Birtakım filolojik hassasiyetler: Eskiçağ ve günümüze dair kişisel okumalar ::: İstanbul Üniversitesi, Latin Dili ve Edebiyatı bölümü, Dr.
Lee Speigel HuffPost’ta bir haber paylaşmış, başlığı şu: “Google Images Reveal Triangular Moon Mystery: Could It Be An ET Colony?” Deniyor ki, Google Moon uygulamasındaki Ay taraması resimlerinden birinde üçgen oluşturan noktalar görülmüş, dünya-dışı bir varlığa ait bir koloni olabilir mi? Koordinat ise şu: 22º42’38.46″N ve 142º34’44.52″E
Kaynak: http://goo.gl/no2HOQ
Haberi görür görmez aklıma filosof Aristippus’la ilgili anlatılan meşhur hikaye geldi. Hikayeye göre, Aristippus ve arkadaşları yolculuk ettikleri geminin batmasıyla birlikte bir şekilde, enkazdan kurtulup daha önce bilmedikleri bir sahile çıkmayı başarırlar. Neyle (vahşi hayvanlar, yamyam yerliler?) karşılaşacaklarını bilmedikleri için korkuya kapılırlar, paniklerler, bitkin bir şekilde sahili kolaçan ederler. Sahilin bir yerinde kuma birtakım geometrik şekiller (διάγραμμα γεωμετρικων) çizilmiş olduğunu görünce içi rahatlayan Aristippus arkadaşlarına da moral verir: “Dostlar, burada medeni insanoğlunun izlerini görüyorum! Rahatlayabilirsiniz.”

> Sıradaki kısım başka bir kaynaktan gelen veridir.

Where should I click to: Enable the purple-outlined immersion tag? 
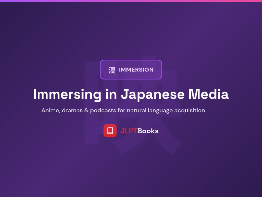131,70
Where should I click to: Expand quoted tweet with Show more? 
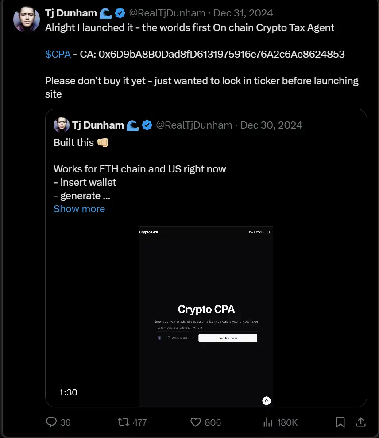pos(79,209)
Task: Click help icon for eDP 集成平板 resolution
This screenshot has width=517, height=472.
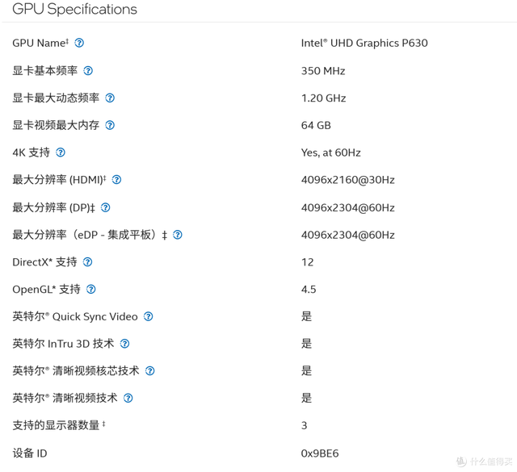Action: (178, 235)
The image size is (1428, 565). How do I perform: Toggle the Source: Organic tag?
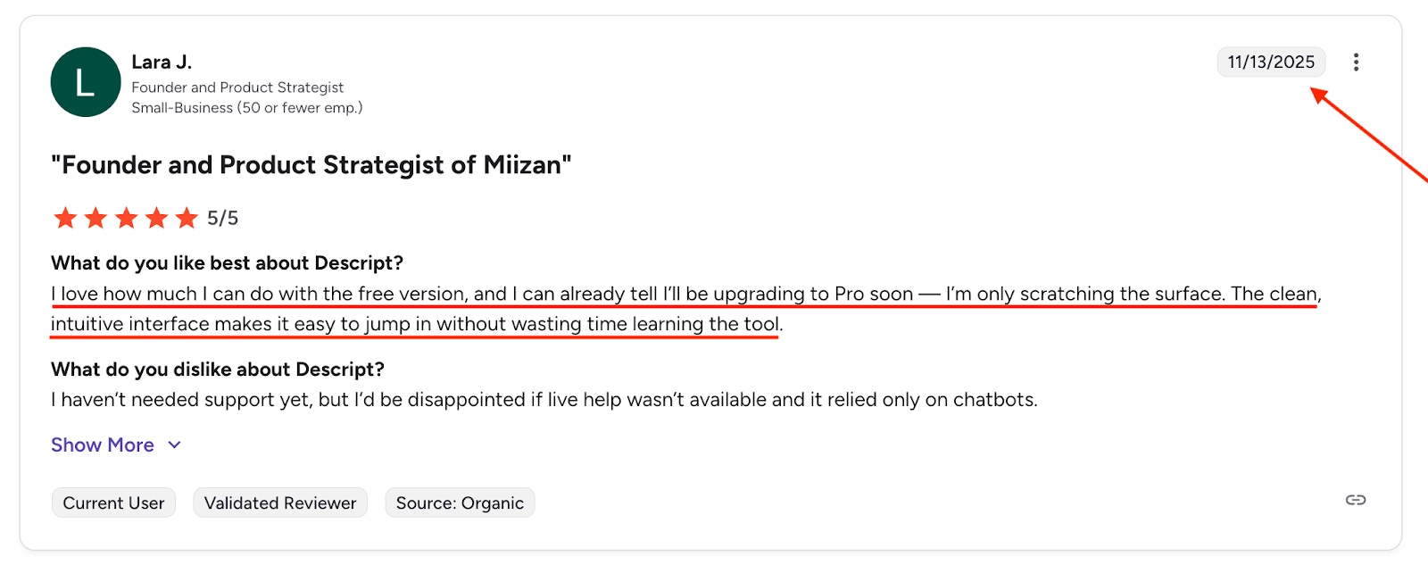pos(460,502)
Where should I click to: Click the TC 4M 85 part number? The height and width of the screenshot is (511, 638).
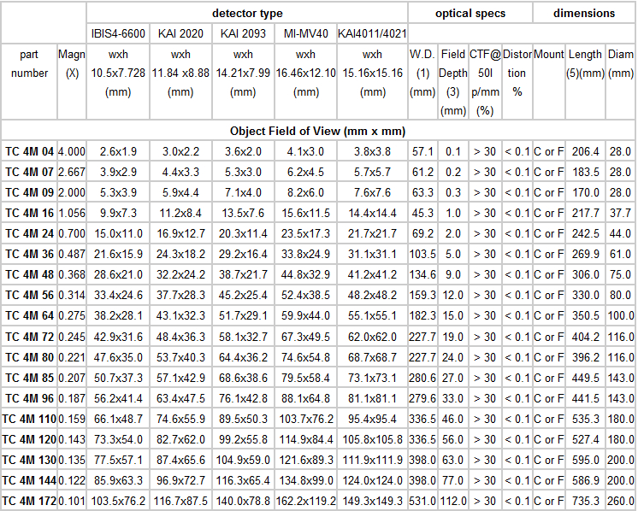pos(30,377)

2010 senesinde, Ekşi’de de anlattığımı gördüğüm bu hikaye bize geometrinin sadece medeniyetin değil, aynı zamanda bilinçli tasarımın da sembolü olduğunu anlatmaya çalışıyor. Her ne kadar Aristippus ve dostlarının korkmasının gerekeceği türden vahşi yerlilerin yaşamlarında da geometrinin bulunduğunu bilsek de, hikayede kahramanlarımız için teskin edici olanın sadece, terra incognita‘da (bilinmeyen bir toprakta) bir insanoğluyla karşılaşmak olduğu düşünülmelidir, ezcümle burada geometri bilen bilinç öncelikli olarak umut vaat eder. Dahası, kimi yorumculara göre, Aristippus’u teskin eden, geometrinin sadece Yunanların arasındaki bilge kişiler tarafından salt bilgi maksatlı kullanılabileceği varsayımıdır. Dolayısıyla çıktıkları bu kara parçasında, ona göre, olsa olsa insanoğlunun en gelişmiş örnek-tipi olan Yunanlar yaşıyor olmalıdır, barbarlar değil.
Oysa burada da bir ironi var, zira Aristoteles’in Metaphysica 3.2’de söylediğine bakarsanız, Aristippus matematiğin değer yaratmakta başarısız olduğunu düşünür ve geometri eğitiminden fazlasıyla rahatsızdır, hocası Socrates gibi, onu gereksiz görür. Meşum olaydan sonra fikri değişti mi, kimbilir. Tabi, şunu düşünmek de mümkündür: Eğer matematik saçma bir uğraşsa Aristippus’a göre, o halde çıktıkları sahilde bu boş uğraşla meşgul olacak kadar “gelişmiş” bir insan kitlesi yaşıyor olmalıdır. Dolayısıyla korkulacak bir şey yoktur, matematikle meşgul olacak kadar imkanı olan insanlar onları yemeyecektir. Nasıl ama?
Copernicus’u görmeye giden, onun ilk ve tek öğrencisi olup büyük yapıt De Revolutionibus’un basılmasında payı olan genç Rheticus da, yazdığı mektup şeklindeki Narratio Prima‘da “tanımadığı” Prussialılar arasına katıldığında Aristippus’un hikayesini anımsatır. “Ben geometriyi görmedim ama yine de onlar tarafından iyi karşılandım” demeye getirir.
Biz ise, fotoğraflar fake değilse, geometriyi Ay’da gördük, fakat Aristippus’un aksine, -fotoğrafların fake olduğunu düşündükten sonra elbette-, üçgenin bizi teskin edip etmemesi konusunda emin olamadık, zira Ay bizim için hala bir muamma/incognita, yanılıyor muyum? Burnumuzun dibinde ama hala ele geçiremedik.